Reproduce the part of the firewood thread that opens with the words containing "I think your" and closes with "wind.... as well.", putting "heat loss" wherever "solar gain" appears.

Document extract -
/---
# Buying wood by the semi load



## Como (May 23, 2011)

I need to get some bids for getting my wood in for next year, so I thought of sending this out:

Log length wood required for delivery by September 1 2011

Multiple tuck loads producing a minimum of 55 cords.

Specify wood type, and average diameter.

Delivery location ......

Terms - COD

Am I missing something?


----------



## CTYank (May 23, 2011)

Como said:
			
		

> I need to get some bids for getting my wood in for next year, so I thought of sending this out:
> 
> Log length wood required for delivery by September 1 2011
> 
> ...



Couple of items "hit" me:
If this is for next year, you want to start delivery yesterday, and specify rate of delivery as appropriate.
What is "log-length"? "Run of the woods" logs encourages logger to sell you some air. Maybe spec max & min diam.
You want to specify species/mix, as possible, knowing lower BTU/ton of conifers. Say "no" to poplar?
You might want to provide information up front as to stuff like axle-load limits, max. grade & truck height.
COD per load?

For what you're talking, you should be able to interest logging co. in sending an agent to you to discuss options.

Meanwhile, you might also send requests for proposals to local tree services to drop off "woody waste."


----------



## jeff_t (May 23, 2011)

Como said:
			
		

> I need to get some bids for getting my wood in for next year, so I thought of sending this out:
> 
> Log length wood required for delivery by September 1 2011
> 
> ...



55 cords will last me about 12 years. How long will that heat a hotel?


----------



## Como (May 24, 2011)

I am in Colorado, a year for seasoning will get me to 15%, I have some wood that is in single digits which dates back 2 1/2 years.

My calculations are that I will need 50 Cords, 10% for safety. Around here log lengths are 40ft, I will add that as a question.

The building is not that big, I am sure there are people on here with Houses bigger. We do have high ceilings.

I was thinking it would be 4 semi loads.


----------



## snowleopard (May 24, 2011)

So now I'm really curious about the size.  How big is "not that big?"  How many stoves do you have?


----------



## Como (May 24, 2011)

5,500sq ft ish

I have 2 stoves, but am likely to us only the Hearthstone Phoenix, the other one is very inefficient and will pump too much air up the chimney.


----------



## maplewoodshelby (May 24, 2011)

I think your calcs are way off.  I couldnt imagine burning that much wood


----------



## Como (May 24, 2011)

Hopefully they are conservative, the big variable is solar gain, no way of computing that - but then we have the wind.... as well.

I have my calcs, Professional Manual J and local experience in sort of comparable buildings.
\---
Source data
/---
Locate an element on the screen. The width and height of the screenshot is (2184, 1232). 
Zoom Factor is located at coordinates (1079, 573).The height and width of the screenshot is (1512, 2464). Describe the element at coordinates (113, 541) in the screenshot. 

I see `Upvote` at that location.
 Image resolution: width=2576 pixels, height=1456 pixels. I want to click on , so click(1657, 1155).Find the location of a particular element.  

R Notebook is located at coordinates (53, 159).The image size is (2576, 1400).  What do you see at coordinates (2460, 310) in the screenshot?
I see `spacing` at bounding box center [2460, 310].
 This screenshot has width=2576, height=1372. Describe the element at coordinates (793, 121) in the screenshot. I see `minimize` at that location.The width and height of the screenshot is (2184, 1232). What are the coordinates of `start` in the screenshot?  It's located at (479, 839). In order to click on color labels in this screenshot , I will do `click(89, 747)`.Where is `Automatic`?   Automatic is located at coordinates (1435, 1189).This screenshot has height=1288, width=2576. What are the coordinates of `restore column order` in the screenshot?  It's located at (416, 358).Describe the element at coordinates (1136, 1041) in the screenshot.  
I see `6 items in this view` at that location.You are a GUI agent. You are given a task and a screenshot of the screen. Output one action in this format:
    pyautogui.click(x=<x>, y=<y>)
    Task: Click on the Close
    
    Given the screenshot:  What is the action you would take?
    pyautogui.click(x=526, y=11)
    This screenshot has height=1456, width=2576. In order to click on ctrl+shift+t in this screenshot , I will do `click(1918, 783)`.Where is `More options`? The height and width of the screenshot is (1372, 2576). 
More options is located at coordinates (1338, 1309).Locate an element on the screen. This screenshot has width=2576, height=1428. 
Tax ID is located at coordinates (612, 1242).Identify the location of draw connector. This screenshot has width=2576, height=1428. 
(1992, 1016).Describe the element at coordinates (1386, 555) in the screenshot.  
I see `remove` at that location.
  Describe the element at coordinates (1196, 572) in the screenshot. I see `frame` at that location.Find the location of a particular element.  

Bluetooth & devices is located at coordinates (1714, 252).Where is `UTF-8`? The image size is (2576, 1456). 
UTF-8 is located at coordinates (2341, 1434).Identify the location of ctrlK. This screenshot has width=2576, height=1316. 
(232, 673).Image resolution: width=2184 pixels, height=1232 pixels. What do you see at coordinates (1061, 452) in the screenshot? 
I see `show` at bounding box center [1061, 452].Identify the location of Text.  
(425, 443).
\---
Task output -
I think your calcs are way off.  I couldnt imagine burning that much wood


----------



## Como (May 24, 2011)

Hopefully they are conservative, the big variable is heat loss, no way of computing that - but then we have the wind.... as well.